A Slate Best Book of the Year
 
From one of this generation's most talked about and enigmatic writers comes a deeply personal, powerful, and moving novel about family, relationships, accelerating drug use, and the lingering possibility of death.
 
Taipei by Tao Lin is an ode--or lament--to the way we live now. Following Paul from New York, where he comically navigates Manhattan's art and literary scenes, to Taipei, Taiwan,  where he confronts his family's roots, we see one relationship fail, while another is born on the internet and blooms into an unexpected wedding in Las Vegas. Along the way—whether on all night drives up the East Coast, shoplifting excursions in the South, book readings on the West Coast, or ill advised grocery runs in Ohio—movies are made with laptop cameras, massive amounts of drugs are ingested, and two young lovers come to learn what it means to share themselves completely.
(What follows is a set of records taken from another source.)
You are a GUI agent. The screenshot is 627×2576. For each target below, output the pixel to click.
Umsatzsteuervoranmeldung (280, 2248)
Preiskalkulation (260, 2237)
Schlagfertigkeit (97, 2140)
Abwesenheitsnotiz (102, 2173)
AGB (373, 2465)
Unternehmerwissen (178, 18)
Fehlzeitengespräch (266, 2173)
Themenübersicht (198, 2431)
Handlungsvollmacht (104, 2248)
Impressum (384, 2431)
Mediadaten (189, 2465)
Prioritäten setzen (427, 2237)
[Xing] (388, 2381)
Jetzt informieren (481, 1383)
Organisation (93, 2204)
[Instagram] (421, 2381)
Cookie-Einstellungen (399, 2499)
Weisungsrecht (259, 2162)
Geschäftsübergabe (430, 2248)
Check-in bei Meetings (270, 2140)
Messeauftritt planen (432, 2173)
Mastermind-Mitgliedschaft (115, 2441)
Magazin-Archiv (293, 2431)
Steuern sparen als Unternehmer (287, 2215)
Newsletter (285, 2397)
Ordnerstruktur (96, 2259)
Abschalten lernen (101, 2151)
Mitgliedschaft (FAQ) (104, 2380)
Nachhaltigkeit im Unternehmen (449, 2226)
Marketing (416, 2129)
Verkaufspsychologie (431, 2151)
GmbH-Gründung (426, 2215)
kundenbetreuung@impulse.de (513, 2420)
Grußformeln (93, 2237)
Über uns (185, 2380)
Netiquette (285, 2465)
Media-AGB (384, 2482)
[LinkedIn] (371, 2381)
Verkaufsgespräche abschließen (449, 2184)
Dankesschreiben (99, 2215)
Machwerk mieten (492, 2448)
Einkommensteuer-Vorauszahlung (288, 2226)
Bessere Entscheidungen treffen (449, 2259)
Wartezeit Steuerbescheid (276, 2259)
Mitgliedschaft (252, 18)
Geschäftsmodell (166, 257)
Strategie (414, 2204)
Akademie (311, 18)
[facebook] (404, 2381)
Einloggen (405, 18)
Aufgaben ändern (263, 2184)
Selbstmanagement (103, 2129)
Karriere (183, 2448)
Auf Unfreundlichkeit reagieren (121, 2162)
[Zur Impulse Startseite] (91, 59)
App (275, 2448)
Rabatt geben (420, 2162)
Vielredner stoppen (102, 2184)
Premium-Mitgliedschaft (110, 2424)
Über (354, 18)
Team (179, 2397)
The result is a suspenseful meditation on memory, love, and what it means to be alive, young, and on the fringe in America, or anywhere else for that matter.


From the Trade Paperback edition.

Excerpt

1.

It began raining a little from a hazy, cloudless-seeming sky as Paul, 26, and Michelle, 21, walked toward Chelsea to attend a magazine-release party in an art gallery. Paul had resigned to not speaking and was beginning to feel more like he was “moving through the universe” than “walking on a sidewalk.” He stared ahead with a masklike expression, weakly trying to remember where he was one year ago, last November, more for something to do than because he wanted to know, though he was not incurious. Michelle, to his left, drifted in and out of his peripheral vision—far enough away for pedestrians to pass unknowingly between them—like a slow, amorphous flickering. Paul was thinking the word “somewhere,” meditatively as both placeholder and ends, when Michelle asked if he was okay.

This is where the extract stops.